When the first laughing voice reached his ears, he put the sword back on the rack without leaving the shadows and fled the arena. Others would come, as they always did. Cyrus watched them, but never once did they pick up swords. They gathered and gabbed, talking their hearts out as they sat in the seating around the arena. Never once had he seen them enter the dirt floor itself, the place of trial and learning, at least not while he was there. They practiced in the day and left their nights free for spoken glee and shared jest; they were a lazy and complacent lot to Cyrus’s eyes, but they outnumbered him as a plague of flies outnumbers the wasp. He was content to stick to the darkness and hide from their eyes, counting the days and months and years until he would be free.

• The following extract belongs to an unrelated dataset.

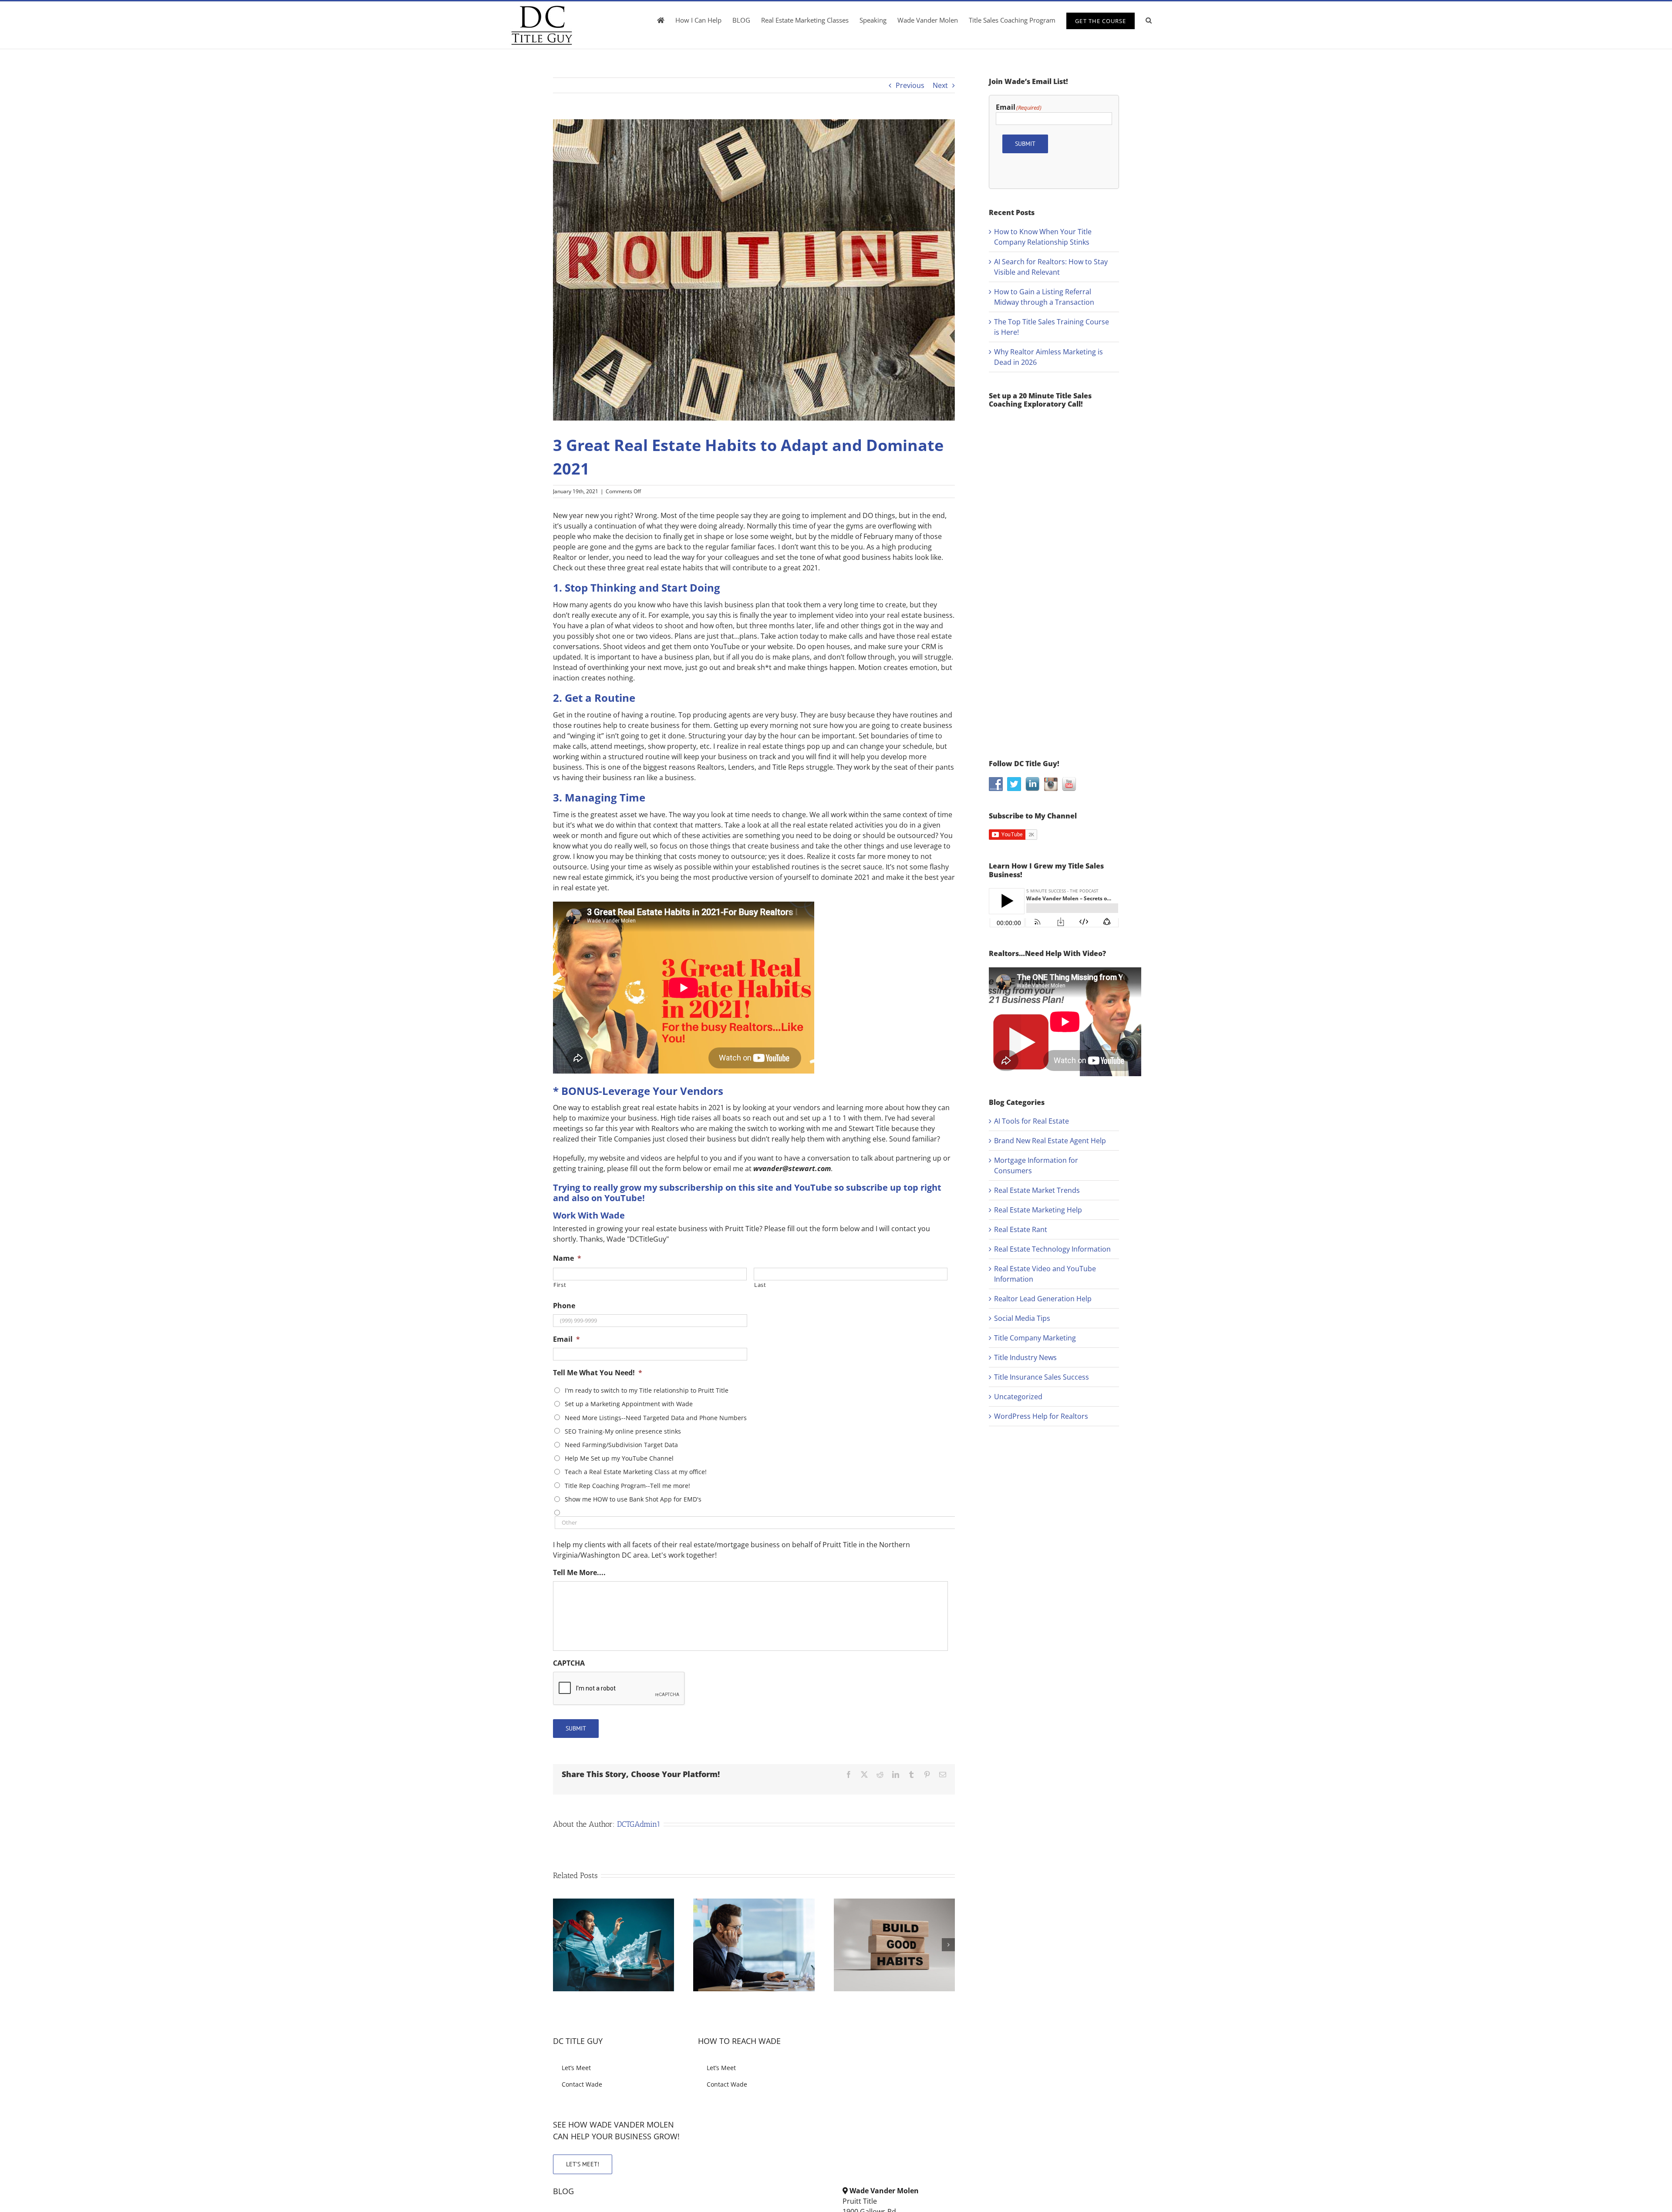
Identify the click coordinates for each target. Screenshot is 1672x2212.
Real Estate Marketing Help (1038, 1210)
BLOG (563, 2191)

Free of this place. Free to seek my fortunes unfettered by people constantly eyeing me with ill thoughts.
Though I suppose the outside world will leave me just as alone and threatened as I find myself in these walls. He heard Cass Ward’s ringing words in his ears and scoffed mentally. Not being alone is a hobble for the weak; my strength is my lack of attachment. No one to drag me down, to slow me. No one to rely on me, to bind me to them.

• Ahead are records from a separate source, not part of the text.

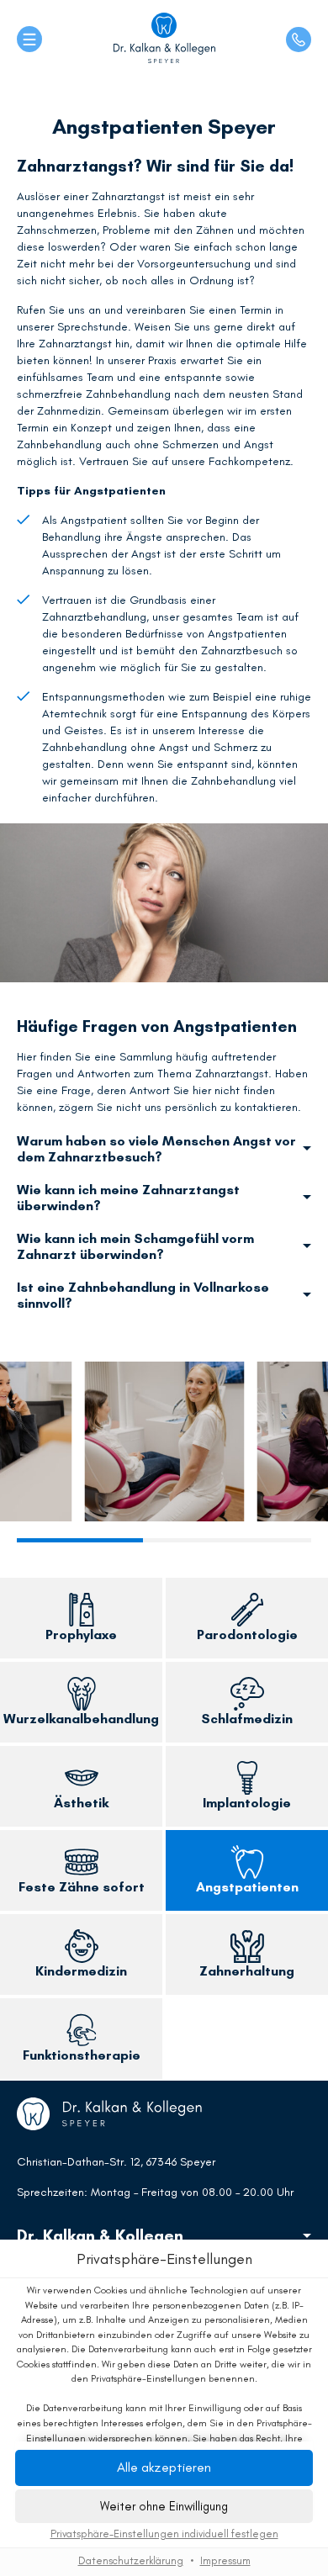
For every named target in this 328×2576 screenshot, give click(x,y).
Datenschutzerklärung (130, 2560)
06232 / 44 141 (298, 39)
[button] (164, 2506)
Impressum (225, 2560)
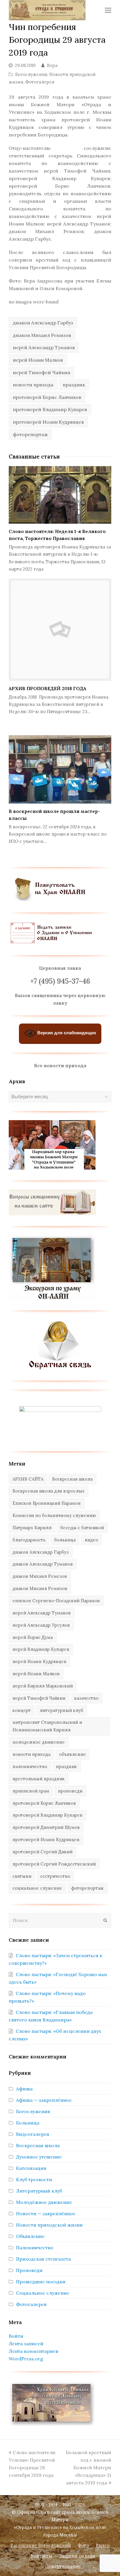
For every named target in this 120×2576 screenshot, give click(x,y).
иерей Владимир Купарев (41, 1649)
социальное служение (37, 1888)
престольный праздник (39, 1778)
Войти (16, 2336)
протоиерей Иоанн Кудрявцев (48, 422)
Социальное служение (42, 2293)
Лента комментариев (33, 2351)
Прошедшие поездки (41, 2281)
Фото (83, 2545)
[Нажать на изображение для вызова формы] (60, 1368)
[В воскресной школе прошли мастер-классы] (60, 769)
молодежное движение (39, 1742)
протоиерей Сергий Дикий (43, 1851)
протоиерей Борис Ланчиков (47, 397)
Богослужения (31, 74)
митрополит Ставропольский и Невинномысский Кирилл (47, 1726)
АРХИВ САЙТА (28, 1479)
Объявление (30, 2236)
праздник (74, 385)
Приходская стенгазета (43, 2259)
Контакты (41, 2556)
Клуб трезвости (34, 2179)
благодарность (29, 1540)
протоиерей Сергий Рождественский (54, 1864)
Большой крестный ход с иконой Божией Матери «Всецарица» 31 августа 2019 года (88, 2467)
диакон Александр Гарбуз (43, 323)
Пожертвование (63, 2566)
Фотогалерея (39, 82)
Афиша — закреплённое (44, 2100)
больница (65, 1540)
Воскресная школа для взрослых (48, 1491)
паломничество (30, 1766)
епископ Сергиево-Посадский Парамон (56, 1600)
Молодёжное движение (44, 2202)
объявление (72, 1754)
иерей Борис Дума (33, 1637)
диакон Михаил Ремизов (42, 335)
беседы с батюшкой (82, 1527)
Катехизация (31, 2168)
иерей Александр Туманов (44, 347)
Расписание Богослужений (40, 2545)
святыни (22, 1876)
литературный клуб (61, 1710)
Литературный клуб (39, 2191)
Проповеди (29, 2270)
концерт (22, 1710)
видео (91, 1540)
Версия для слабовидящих (66, 1033)
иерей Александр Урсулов (41, 1625)
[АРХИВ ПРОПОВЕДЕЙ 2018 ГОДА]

I am alone, and it is my power.
He made his way through the halls as silently as any thief. When he reached the dining hall, he avoided the doors and climbed the nearby stairs. Pausing on the landing, he listened for any sound of glee, or mirth, or breathing. Hearing no
ne, he climbed using the layered bricks, carefully and quickly, squeezing through the small gap in the wall at the top. His feet touched silently upon one of the beams that stretched across the top of the hall. It was only a foot wide and paralleled on each side by matching ones. Ten of them provided the support across the hall, with a much larger one intersecting them in the middle and holding them up.
The candles in the hall were all dimmed, only one in five now lit. In the dinner hour, they shed their flickering light in nearly every direction, forcing him to seek out the farthest place from their radiance. Now the place was all shadows, his domain. He made his way across the beam as silently as he had stolen through the halls and pivoted adeptly at the center beam. It was three feet wide, made from a tree larger than any he had seen with his own eyes. It was long and straight, a sword with ten crossguards. He made his way to the far end, over the massive doors that led out of the hall.
He was almost to the end, to that narrow bed where he slept, when he realized he was not alone. He heard more than he saw, could sense more than his eyes could inform. He froze, the fear of being discovered in this place wrenching his still-full stomach, and he hoped that his senses deceived him. No. This has been the best, by far of my hiding spaces. I can’t—
Cyrus looked over the side, down to the hall below. There was a figure in the dark, a brown-haired male still lurking in the back of the hall, where Cyrus had eaten his meal. There was the slightest sound of a clatter, and the figure emerged into the candlelight in the middle of the room bearing a bowl—Cyrus’s bowl.
Cass Ward made his way slowly to the kitchen, the bowl in hand with his own. He carried them toward the kitchen, where the scent of the ovens’ still-burning embers persisted. He placed both bowls on the counter with the rest, making nearly no sound.